Consider the following code

{A,B,C}::Indices(position=fixed); 
M^{#}::AntiSymmetric;
ex1:=M_{A B}+ M_{B A};
ex2:=M^{B}_{A} + M_{A}^{B};
ex3:=M^{A B} + M^{B A};

I wanted M to be anti-symmetric in all upper indices(however many they are)- for this I used #. But, somehow Cadabra is taking M to be antisymmetric even for lower and mixed indices. I thought if I declare

M{#}::AntiSymmetric. 

then Cadabra takes M to be antisymmetric irrespective of position and number of indices that M carries (and that's what it in fact does). Please let me how if Cadabra should behave this way in the above example or if this is a bug?

Answer 1

It behaves as expected; for historical reasons M{#} means 'M with any arguments or indices, regardless of position'. M^{#} or M_{#} is interpreted in the same way. It's used a lot to declare \delta{#}::KroneckerDelta, in which case you really need it to mean 'both upper and lower indices'.

Perhaps this historical choice was not a particularly good one, but I'm reluctant to change it now. I could potentially make M^{#} and M_{#} mean what you thought they would mean, because that should not clash with existing notebooks. Let me think this through a bit more.

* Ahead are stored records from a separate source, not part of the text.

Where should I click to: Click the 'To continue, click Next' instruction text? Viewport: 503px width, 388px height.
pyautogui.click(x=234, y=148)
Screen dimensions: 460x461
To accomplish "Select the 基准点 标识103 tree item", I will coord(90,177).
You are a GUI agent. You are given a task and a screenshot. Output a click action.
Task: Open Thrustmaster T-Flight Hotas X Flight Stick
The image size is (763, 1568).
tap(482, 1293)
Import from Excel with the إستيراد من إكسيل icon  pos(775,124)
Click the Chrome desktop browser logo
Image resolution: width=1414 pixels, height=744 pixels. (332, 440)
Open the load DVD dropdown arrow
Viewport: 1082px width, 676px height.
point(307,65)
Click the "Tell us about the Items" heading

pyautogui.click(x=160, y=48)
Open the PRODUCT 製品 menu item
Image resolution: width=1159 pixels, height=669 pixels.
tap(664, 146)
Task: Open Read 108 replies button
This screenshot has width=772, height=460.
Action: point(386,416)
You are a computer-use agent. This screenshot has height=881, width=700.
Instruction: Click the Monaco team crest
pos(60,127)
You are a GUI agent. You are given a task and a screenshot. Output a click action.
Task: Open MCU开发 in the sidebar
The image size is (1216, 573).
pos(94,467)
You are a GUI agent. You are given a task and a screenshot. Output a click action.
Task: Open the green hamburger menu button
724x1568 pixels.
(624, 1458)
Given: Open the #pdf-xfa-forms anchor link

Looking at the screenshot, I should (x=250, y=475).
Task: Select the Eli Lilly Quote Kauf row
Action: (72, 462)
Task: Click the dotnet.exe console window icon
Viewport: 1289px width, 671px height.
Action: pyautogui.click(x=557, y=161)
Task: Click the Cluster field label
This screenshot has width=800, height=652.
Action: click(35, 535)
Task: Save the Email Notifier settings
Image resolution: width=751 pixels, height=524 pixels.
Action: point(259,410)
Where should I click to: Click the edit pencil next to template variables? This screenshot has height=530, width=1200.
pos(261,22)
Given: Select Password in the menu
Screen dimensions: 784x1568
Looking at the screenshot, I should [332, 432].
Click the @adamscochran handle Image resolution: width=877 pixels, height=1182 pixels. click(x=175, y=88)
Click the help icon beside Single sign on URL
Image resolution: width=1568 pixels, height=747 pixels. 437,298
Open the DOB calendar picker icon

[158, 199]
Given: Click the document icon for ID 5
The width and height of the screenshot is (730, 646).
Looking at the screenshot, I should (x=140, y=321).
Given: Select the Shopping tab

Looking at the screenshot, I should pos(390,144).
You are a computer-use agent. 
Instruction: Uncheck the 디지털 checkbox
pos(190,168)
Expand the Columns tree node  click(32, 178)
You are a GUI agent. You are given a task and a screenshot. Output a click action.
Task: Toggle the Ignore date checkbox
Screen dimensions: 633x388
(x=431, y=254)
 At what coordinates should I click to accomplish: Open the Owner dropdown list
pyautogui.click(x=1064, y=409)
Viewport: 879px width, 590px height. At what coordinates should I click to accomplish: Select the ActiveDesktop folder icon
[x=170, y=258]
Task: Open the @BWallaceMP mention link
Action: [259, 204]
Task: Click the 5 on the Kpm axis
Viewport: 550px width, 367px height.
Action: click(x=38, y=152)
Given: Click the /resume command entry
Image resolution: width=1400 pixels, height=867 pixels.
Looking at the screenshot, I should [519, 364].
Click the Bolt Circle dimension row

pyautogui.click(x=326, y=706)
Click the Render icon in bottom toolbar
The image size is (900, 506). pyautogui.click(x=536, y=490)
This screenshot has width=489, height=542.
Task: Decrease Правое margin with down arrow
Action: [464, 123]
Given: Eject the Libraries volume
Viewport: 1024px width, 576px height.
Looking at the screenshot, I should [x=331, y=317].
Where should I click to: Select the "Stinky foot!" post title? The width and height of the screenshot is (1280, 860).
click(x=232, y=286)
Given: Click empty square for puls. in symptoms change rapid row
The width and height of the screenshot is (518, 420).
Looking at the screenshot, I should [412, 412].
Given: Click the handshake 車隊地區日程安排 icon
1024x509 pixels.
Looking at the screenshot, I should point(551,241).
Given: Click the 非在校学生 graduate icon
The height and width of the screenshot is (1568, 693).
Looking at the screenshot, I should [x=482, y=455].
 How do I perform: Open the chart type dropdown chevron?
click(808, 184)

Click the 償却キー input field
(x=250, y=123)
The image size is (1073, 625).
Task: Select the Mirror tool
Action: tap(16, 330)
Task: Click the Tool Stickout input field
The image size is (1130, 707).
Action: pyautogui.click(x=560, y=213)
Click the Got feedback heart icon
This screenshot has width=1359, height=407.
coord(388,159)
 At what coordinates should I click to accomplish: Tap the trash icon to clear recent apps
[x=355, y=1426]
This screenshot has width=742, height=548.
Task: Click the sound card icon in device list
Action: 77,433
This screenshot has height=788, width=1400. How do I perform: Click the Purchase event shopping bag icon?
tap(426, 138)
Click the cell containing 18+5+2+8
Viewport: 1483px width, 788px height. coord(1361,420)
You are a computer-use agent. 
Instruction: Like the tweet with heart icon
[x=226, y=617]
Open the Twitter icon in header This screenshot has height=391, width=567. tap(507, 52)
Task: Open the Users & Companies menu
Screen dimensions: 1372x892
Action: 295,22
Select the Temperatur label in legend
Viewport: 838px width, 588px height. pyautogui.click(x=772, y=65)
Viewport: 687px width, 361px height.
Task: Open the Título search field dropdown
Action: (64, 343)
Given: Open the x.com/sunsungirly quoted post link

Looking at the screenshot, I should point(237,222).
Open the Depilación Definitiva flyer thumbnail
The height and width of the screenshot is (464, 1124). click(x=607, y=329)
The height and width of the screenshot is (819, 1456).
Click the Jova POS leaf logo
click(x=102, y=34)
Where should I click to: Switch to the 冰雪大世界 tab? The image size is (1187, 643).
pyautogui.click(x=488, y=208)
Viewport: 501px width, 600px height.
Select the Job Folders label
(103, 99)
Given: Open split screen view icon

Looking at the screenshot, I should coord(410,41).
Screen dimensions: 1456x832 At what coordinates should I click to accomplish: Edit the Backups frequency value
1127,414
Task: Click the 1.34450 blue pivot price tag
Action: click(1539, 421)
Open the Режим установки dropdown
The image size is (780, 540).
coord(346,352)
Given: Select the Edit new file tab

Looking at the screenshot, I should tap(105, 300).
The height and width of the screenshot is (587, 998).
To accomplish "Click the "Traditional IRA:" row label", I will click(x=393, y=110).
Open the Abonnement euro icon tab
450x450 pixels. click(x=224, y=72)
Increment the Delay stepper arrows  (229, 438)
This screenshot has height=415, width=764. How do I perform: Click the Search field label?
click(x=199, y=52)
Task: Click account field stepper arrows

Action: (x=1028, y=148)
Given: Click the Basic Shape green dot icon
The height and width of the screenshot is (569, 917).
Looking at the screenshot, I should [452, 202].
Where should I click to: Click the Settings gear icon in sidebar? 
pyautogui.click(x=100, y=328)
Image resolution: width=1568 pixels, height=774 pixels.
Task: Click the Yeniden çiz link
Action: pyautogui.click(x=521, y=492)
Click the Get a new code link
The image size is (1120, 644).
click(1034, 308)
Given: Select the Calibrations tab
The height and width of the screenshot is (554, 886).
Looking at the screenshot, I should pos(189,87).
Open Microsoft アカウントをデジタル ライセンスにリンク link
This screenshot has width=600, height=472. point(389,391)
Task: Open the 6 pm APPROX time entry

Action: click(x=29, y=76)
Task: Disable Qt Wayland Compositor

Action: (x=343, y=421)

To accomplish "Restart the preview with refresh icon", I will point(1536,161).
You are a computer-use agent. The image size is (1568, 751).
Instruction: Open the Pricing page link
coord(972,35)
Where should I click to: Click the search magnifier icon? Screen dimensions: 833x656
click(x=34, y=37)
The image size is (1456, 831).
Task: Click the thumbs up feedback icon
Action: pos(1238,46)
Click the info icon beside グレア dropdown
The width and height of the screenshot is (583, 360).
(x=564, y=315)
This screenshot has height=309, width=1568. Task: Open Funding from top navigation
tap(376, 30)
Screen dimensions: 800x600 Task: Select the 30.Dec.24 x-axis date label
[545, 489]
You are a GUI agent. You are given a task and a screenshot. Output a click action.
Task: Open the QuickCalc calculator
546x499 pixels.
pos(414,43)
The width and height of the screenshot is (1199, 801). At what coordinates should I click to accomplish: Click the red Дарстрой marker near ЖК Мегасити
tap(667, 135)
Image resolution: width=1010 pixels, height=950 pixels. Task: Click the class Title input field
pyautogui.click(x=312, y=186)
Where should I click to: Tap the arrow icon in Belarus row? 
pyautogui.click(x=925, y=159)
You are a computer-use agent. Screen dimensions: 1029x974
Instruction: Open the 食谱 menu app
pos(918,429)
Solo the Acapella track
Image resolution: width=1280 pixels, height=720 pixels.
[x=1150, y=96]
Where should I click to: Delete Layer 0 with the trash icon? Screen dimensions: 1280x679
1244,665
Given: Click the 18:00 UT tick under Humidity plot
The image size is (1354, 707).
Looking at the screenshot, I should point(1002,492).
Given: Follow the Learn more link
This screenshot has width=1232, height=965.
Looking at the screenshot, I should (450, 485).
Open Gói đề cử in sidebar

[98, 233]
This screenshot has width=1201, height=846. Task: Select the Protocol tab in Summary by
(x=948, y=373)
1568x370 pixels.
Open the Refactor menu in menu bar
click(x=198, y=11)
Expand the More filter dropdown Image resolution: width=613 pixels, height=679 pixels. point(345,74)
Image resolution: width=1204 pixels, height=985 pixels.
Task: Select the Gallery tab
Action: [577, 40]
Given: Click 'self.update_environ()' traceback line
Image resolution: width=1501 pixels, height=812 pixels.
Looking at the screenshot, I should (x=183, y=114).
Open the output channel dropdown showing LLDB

For the time being, your only options are to either declare M^{A B}::AntiSymmetric explicitly (in which case you have to repeat it for any number of indices that you need) or accept that it behaves as in your example.

Comments

Thanks. Actually M{#} as a notation is a very good (for example for my problem writing \epsilon{a1? a2? a3? a4? a5? a6? a7? a8? a9? a10?} is a real pain and this feature saves the day). And it would be really nice if you could make M^{#} and M_{#} would mean what one naively would assume them to mean.